Photo by Theresa Thompson/Flickr
The latest negative media narrative about Bernie Sanders is that Bernie supporters are, like their leader, only in it for Bernie, and not willing to show up to support “down-ticket” Dems (those running for lower-level offices).
Want proof?
The Washington Post reports that in Wisconsin’s race for Supreme Court justice, “15 percent of Sanders voters skipped the Bradley-Kloppenburg race; just 4 percent of Hillary Clinton voters did the same.”
Mother Jones’ Kevin Drum, fumes, “Bernie is basing a lot of his campaign not just on anti-Hillary sentiment, but on anti-Democratic-Party-establishment sentiment. That’s fair enough, but like it or not, the Democratic Party is all we have to compete with Republicans.”
Salon ran a piece by Gary Legum with the headline, “This is the Problem with Bernie's Revolution,” and the subhead, “A far-right judge was elected to Wisconsin's Supreme Court—partly, it appears, with the help of Bernie voters.”
And Rachel Maddow’s MSNBC blog states, “the fact that so many Sanders supporters showed up to vote for him, but not other like-minded candidates, reinforces Democratic concerns about the senator’s electoral role.”
Yikes.
But there’s more, much more, to this story
The reality is that younger voters tend to not participate in down ticket races, especially those like the Wisconsin Supreme Court race, which was nonpartisan and not marked with “D” or “R.” The conventional wisdom is that, as voters age, they become more familiar with different office holders and their participation increases.
This has always been the case.
For example, in 2008, Wisconsin had a similar spring election: Both Republicans and Democrats had contested primaries and the ticket included a hotly contested state Supreme Court race between conservative Michael Gableman and liberal incumbent Justice Louis Butler. In that race, then-Senator Obama also beat then-Senator Clinton by a nearly identical margin as Sanders beat Clinton—with Sanders having a similarly large base of support among younger voters.
In that the election, the “roll-off rate”—the number of voters who voted for Obama or Clinton and didn’t vote for Butler in the Supreme Court race—was a whopping 64 percent.
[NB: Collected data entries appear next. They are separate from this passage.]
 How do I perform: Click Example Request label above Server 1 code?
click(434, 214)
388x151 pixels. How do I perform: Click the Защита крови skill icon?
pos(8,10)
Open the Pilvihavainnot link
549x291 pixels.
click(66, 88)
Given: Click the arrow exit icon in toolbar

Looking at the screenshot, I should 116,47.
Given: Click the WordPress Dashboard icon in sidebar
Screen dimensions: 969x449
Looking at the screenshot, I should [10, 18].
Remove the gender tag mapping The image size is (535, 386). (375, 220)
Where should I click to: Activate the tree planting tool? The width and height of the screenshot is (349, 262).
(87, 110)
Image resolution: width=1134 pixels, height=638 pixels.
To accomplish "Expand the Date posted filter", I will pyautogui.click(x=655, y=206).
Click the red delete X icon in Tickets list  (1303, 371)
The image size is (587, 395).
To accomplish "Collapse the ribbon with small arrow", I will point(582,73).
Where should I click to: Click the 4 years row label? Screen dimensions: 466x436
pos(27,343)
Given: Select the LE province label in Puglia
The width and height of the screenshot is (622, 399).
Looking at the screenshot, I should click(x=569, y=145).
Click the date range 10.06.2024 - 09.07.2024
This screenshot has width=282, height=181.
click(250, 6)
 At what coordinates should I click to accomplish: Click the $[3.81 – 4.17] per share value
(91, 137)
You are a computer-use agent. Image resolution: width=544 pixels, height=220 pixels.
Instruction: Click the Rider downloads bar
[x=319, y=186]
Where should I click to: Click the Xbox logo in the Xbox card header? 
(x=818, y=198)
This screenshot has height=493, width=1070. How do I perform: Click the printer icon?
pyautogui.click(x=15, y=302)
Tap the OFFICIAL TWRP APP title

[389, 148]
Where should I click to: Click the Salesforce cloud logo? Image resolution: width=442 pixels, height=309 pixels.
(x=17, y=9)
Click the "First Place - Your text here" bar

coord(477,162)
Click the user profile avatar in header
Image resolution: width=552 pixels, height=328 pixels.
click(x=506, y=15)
Butler got only 402,798 of the 1,113,285 votes cast in the Democratic primary and ended up narrowly losing by about 20,000 votes. In other words, in 2008 nearly two out of every three voters that participated in the Democratic primary didn’t vote in Wisconsin Supreme Court race.
In 2016, the roll-off rate from Dem primary voters to the liberal Wisconsin Supreme Court candidate was absurdly low—only 8 percent.
Young voters—those between 18 and 34—had the highest roll-off rate for both Clinton (16 percent) and Sanders (24 percent) supporters. But, historically speaking, both campaigns did a great job of educating their voters about this important down ticket race. Roll-offs were much lower than previous years.
Using cocktail napkin math, if Obama won Wisconsin with 58 percent of the vote, similar proportions of high roll off rate voter demographics as Sanders 57 percent win, then it’s reasonable to compare 2008’s 64 percent roll-off rate to 2016’s 8 percent and safely estimate that Sanders’ voters did exponentially better than Obama's voters.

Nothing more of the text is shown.